Peki bunun panzehiri ne?
Umudun hiç tükenmediği bu topraklarda bu sorunun yanıtını da yine Yukarı Köprüçay'ın en renkli yüzlerinden birinin evinde çaylarımızı içerken buluyoruz. Düldül Dayı, Yukarı Köprüçay'ın son kemanecisi. Kasımlar Kanyonu'na bakan yamaçta, kendi elleriyle yaptığı kartal yuvasını andıran evinin verendasında eşiyle birlikte bize pötibör bisküvi ve çay ikram ediyor. Evinin aşağısındaki yamaçta parça parça bir kaç yüz metrelik bahçesi var.

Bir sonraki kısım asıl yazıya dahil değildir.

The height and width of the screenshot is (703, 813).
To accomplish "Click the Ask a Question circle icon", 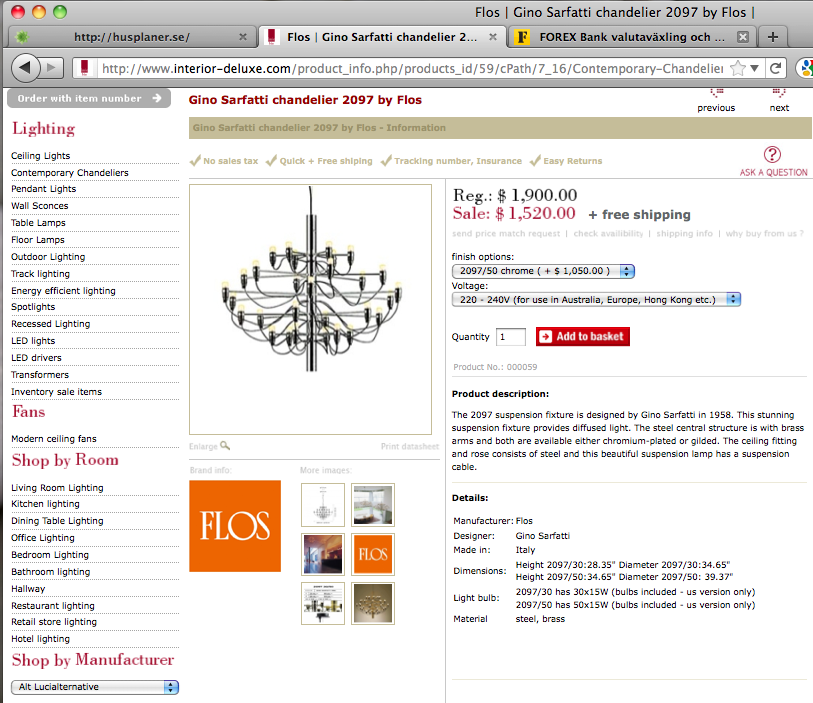I will pos(772,154).

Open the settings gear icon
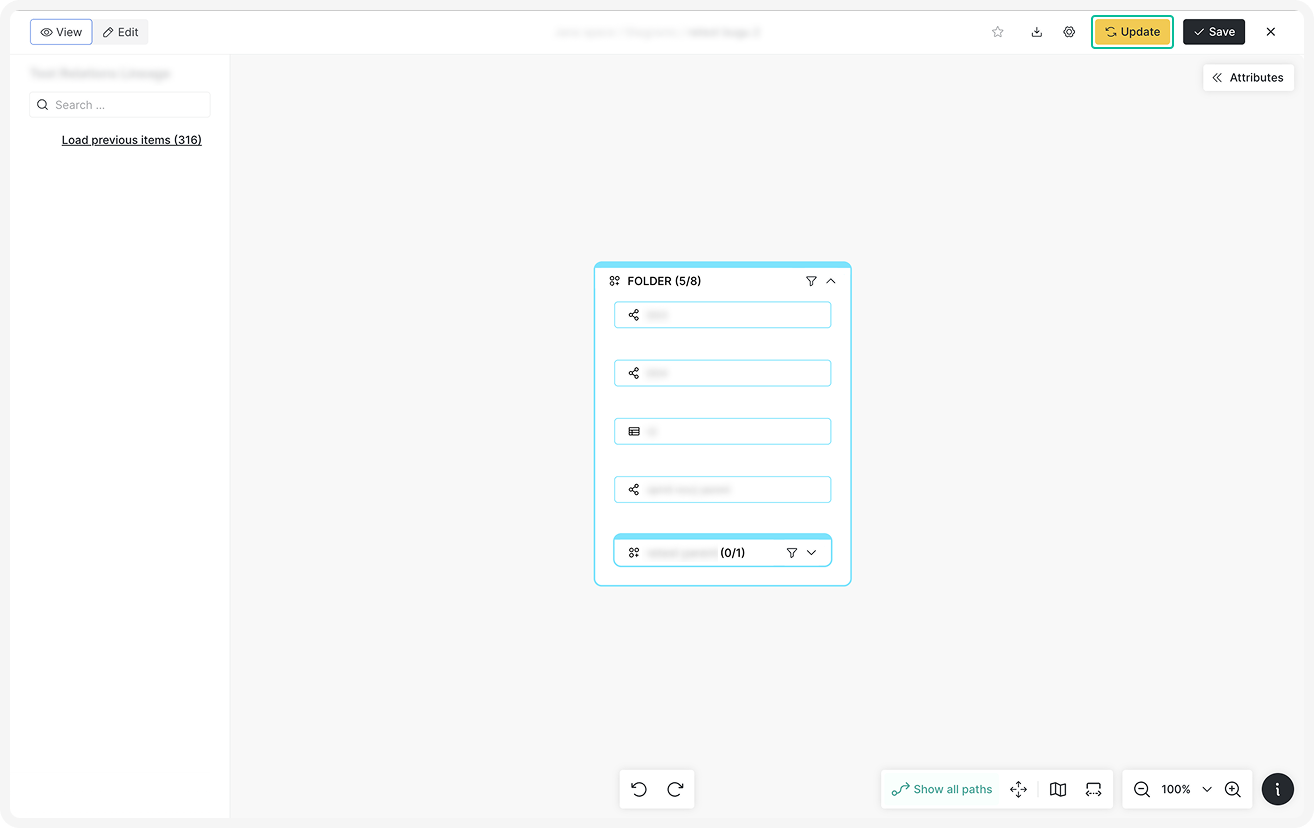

Parmak gibi akan su ile sebzelerini suluyorlar. 1960'ların başlarında, delikanlılık günlerinde diğer köylüleri gibi Düldül Dayı da İstanbul'a gidip bir iki işte çalışmış. "Börekçilik yaptım, seyyar börek sattım bir süre" diye anlatıyor o günleri. Daha sonra geri dönüp toprağa sarılmış. Tükettiklerinin çoğunu kendileri yetiştiriyorlar. Yüzleri her daim gülüyor iki ihtiyarın. "Şu aşağıdaki tarlaya 20 yıl önce buğday ekmiştik, onu kaldırdık koyduk ambara. 20 yıldır öğütüp onu yiyoruz" diye özetliyor Düldül Dayı, panzehiri...
YAĞMURUN VE TOPRAĞIN BİRLİKTE YAZDIĞI ŞİİR: BUĞDAY
Çınar ağacından el yordamıyla oyulmuş kovanlara burada ambar deniliyor. İçine konulan buğday yıllarca da kalsa bozulmuyor. İhtiyaç oldukça değirmende öğütülüp un elde ediliyor. Bir zamanlar dağın taşın buğday ekildiği bir coğrafya burası. Yağmurun ve toprağın birlikte yazdığı yeşil şiirin, buğdayın coğrafyası. "Eskiden şu aşağıda bir kaç su değirmeni vardı" diyor Düldül Dayı: "Civardaki köylerden buraya değirmene gelirlerdi. Şimdi bir şey kalmadı..."
EKMEK ARABASININ YOLUNU GÖZLEYEN KÖYLÜLER
Düldül Dayı'nın evinden ayrılıp vadinin ortasındaki köylerden birine gidiyoruz. Nehir kıyısındaki köyün terk edilmiş okul binasının altındaki yolu gözleyen yaşlı köylüler var. Tanıdık yüzler... Hoş beşten sonra ne beklediklerini sorduğumuzda aldığımız yanıt içimizi burkuyor: "Ekmek arabası gelecek, onu bekliyoruz..."
ÖNCE EVLER, SONRA OKULLAR VE TARLALAR BOŞALTILMIŞ
İlçeden gelen ekmek arabası ekmek sata sata köyleri dolaşıyor. Bir zamanlar her ocaktan ekmek kokusu yükselen bu masalsı coğrafya, adına medeniyet denilen yaşama biçimine fit olunduğu için kapitalizme kurban edilmiş. Önce evler, sonra okullar, ardından da tarlalar boşaltılmış...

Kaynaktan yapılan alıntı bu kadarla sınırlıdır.